В то же время эта предыстория жизненно важна, прежде всего потому, что она никогда по-настоящему не заканчивалась, кроме того, она всегда поддерживала разнородные потоки критического сознания, которое ставило под сомнение, проверяло и обогощало более формальную общественную науку, которая сформировалась к концу XIX века. Более конкретно, эта предыстория перевода и обучения за рубежом важна, поскольку она способствовала развитию так называемого «имперского сознания» японских общественных наук. Начиная с самых ранних этапов она влекла за собой чувство представительства и привилегий, а также отождествление с «общественным» благом, вытекающим из ее ранней связи с государством и ведущей роли в процессе рационализации.
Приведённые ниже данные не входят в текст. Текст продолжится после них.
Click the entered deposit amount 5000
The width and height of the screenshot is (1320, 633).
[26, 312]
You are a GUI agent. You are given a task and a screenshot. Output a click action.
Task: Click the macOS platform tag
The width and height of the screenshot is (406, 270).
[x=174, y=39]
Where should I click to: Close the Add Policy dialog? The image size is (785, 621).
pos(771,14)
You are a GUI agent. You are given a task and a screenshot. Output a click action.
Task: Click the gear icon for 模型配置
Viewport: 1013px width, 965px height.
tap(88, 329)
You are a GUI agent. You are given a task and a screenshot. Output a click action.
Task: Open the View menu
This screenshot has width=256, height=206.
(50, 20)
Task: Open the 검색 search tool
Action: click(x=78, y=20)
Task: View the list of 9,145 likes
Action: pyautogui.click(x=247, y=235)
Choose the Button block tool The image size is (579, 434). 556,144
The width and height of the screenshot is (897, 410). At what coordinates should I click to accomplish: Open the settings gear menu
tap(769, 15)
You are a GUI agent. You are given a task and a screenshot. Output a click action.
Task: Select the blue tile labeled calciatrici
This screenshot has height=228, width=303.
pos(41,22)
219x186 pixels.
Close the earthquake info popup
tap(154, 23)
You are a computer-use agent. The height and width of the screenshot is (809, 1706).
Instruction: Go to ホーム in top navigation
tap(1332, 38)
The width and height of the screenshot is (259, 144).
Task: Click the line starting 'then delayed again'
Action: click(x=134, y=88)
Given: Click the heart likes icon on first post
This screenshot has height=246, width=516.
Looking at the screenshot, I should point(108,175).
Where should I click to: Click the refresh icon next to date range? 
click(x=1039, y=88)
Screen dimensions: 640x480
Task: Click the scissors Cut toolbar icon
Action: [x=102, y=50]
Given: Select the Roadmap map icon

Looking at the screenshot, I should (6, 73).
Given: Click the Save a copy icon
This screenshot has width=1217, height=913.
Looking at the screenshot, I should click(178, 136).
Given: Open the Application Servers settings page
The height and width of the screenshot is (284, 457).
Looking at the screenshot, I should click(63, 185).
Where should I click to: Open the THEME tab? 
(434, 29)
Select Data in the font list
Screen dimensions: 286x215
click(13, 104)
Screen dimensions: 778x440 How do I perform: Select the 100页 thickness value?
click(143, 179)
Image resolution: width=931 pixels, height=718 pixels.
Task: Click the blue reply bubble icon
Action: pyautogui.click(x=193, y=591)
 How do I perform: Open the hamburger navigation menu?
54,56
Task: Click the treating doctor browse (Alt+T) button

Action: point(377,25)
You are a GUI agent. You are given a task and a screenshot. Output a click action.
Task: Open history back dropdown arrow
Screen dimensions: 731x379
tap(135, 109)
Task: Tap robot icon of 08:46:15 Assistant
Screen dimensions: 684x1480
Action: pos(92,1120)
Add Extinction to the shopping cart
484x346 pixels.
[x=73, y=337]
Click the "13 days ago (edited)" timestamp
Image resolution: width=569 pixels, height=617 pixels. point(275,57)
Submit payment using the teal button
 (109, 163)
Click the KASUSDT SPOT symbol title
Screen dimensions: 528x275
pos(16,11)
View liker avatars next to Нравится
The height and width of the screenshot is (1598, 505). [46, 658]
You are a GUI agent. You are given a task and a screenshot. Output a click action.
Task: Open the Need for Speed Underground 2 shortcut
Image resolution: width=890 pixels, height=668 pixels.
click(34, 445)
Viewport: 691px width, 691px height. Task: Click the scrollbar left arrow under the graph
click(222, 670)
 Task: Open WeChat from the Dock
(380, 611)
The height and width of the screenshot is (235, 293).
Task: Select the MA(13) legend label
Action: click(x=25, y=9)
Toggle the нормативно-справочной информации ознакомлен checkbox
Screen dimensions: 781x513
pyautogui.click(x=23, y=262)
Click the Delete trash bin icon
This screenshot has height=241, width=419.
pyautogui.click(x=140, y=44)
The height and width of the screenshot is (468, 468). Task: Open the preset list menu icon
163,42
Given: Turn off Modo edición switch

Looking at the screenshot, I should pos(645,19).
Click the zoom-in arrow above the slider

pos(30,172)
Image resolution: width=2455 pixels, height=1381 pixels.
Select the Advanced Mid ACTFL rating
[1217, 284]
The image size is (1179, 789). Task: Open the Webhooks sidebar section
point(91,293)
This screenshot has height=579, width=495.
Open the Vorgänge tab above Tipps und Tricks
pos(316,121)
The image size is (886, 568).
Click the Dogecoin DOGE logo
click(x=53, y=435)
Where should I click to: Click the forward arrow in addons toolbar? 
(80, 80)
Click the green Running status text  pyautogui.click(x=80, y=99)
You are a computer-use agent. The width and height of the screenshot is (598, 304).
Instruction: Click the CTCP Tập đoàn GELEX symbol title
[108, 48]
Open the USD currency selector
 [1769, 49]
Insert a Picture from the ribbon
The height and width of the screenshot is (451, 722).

В чем состояла ее роль? В течение значительного периода она оказывала поддержку внедрению и присвоению западных систем мышления, технологий и институциональной организации, а также их интеграции с местными элементами. Японцы эпохи Мэйдзи говорили не о «модернизации» (киндайка), а о «вестернизации» или «европеизации» (о:ка). Как уже указывалось, эти «-изации» включали способы ви́дения и говорения, способы репрезентации; и действительно, в некотором смысле они даже отдавали предпочтение этим способам. Представлялось, что мысль ведет к действию, и чтобы изменить действие, необходимо было изменить мысль. Как заметил Александр Гершенкрон, для обществ, развивающихся в условиях экономической отсталости, индустриализация (или, шире, рационализация) была процессом, в котором решающую роль играл «более сильный стимул» в виде идеологии [Гершенкрон 2015: 83].